Le problème avec
Victor Hugo, c'est qu'il est tout et son contraire : l'étendue de son génie dans tous les genres, en quantité et en qualité, lui donne une aura exceptionnelle, d'autant plus qu'il a été couronné et quasi canonisé par la République Française (par l'intermédiaire de son bras séculier, l'Eduction Nationale). C'est en grande partie mérité, si l'on considère qu'il est l'auteur de chefs-d'oeuvre absolus tes que
Notre-Dame de Paris et
les Misérables (roman),
les Châtiments et
les Contemplations (poésie),
Ruy Blas (théâtre), etc. Mais l'ampleur même de ce génie masque et étouffe des considérations peut-être plus nuancées : tout n'est pas bon chez Hugo : il y a des longueurs insoutenables dans la plupart de ses romans (il n'est pas le seul, voyez
Balzac !). Que celui qui n'a jamais sauté des pages entières, voire des chapitres entiers dans certains romans - et même des meilleurs - me jette la première pierre. Sans être illisibles,
les Travailleurs de la mer et
l'Homme qui rit sont d'une lecture difficile. Sur les milliers de vers qu'il se vante d'avoir écrits, beaucoup de beautés, certes, mais beaucoup aussi de vers plats, de facilités, beaucoup aussi de charabia pseudo-philosophique (
La fin de Satan et
Dieu sont incompréhensibles pour le commun des mortels, en tous cas pour moi). le théâtre, à l'exception de
Ruy Blas et dans une moindre mesure d'
Hernani (dont l'intérêt réside surtout dans la préface, et dans les circonstances de la première représentation) n'est pas très attractif, (sauf peut-être pour des troupes d'avant-garde) et parfois franchement ridicule (
les Burgraves). Restent les Choses vues ou les relations de voyage où il laisse un peu tomber le personnage du demi-
dieu romantique qu'on lui a créé (pas tout-à-fait à son corps défendant, reconnaissons le).
Super Hugo, oui, et super égo certainement. Mais au fond, ça fait partie du personnage. Quelque part, ça lui donne une dimension humaine qui, sans le descendre tout à fait de son piédestal, nous le rend sympathique. "

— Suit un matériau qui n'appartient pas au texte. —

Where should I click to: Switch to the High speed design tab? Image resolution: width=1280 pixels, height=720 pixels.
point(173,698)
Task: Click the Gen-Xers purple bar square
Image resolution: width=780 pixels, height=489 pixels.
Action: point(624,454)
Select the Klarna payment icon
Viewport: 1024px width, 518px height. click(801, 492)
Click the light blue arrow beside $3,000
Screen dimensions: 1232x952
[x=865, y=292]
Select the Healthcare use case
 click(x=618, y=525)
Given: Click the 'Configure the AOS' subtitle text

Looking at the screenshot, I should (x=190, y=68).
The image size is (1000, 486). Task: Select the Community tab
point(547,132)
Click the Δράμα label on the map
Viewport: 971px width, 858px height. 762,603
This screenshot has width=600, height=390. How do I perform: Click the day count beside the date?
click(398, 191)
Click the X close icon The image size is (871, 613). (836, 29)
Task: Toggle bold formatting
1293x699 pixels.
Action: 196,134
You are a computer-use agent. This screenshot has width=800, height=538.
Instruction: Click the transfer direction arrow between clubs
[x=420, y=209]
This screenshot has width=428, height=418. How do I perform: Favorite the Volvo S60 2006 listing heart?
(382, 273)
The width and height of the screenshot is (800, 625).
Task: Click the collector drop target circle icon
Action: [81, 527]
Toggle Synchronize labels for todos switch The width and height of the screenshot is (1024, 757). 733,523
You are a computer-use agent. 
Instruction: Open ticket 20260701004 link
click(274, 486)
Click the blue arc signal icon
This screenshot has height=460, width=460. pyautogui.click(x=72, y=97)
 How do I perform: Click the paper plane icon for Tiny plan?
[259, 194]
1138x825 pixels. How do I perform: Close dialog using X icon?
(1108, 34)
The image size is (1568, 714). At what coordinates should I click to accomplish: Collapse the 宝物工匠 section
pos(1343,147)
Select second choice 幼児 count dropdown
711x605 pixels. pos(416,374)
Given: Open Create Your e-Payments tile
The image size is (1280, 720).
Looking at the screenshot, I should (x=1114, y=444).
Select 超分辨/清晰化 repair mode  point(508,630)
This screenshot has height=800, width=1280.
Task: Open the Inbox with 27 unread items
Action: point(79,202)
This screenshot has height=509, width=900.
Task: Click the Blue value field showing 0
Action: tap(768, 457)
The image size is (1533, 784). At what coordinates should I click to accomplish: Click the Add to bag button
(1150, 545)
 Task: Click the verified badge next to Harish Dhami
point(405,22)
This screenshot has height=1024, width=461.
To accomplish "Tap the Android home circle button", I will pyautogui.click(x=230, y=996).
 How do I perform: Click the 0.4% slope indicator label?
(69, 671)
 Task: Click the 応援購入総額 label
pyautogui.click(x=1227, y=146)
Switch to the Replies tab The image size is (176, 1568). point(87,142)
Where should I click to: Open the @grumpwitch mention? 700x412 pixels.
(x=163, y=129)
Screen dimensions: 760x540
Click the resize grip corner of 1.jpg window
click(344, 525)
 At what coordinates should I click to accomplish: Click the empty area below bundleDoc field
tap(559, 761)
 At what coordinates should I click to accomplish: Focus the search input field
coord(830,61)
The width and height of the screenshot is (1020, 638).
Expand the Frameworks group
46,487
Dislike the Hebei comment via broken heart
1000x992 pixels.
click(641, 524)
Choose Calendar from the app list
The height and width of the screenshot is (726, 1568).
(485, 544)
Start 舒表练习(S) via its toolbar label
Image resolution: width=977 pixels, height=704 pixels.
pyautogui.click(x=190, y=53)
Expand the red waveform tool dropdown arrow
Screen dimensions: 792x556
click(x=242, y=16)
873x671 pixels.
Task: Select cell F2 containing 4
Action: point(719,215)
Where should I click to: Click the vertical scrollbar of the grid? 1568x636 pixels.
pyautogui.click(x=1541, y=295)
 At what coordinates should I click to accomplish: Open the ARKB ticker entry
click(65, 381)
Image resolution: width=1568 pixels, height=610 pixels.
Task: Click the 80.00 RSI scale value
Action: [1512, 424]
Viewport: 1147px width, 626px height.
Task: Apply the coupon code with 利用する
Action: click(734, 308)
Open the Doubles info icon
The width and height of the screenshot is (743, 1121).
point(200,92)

Victor Hugo, hélas" disait
Gide. "
Victor Hugo, tant mieux" pourraient dire bien des lecteurs.
"
Les Misérables", le roman est à l'image de son auteur : multiforme, riche de significations politiques, sociales, religieuses, philosophiques, roman de moeurs et roman d'aventures, c'est un roman total (et même pesant, parfois, mais bon… ) mais surtout traversé par ce courant humaniste, voire humanitaire qui fait que
Victor Hugo sera toujours aimé.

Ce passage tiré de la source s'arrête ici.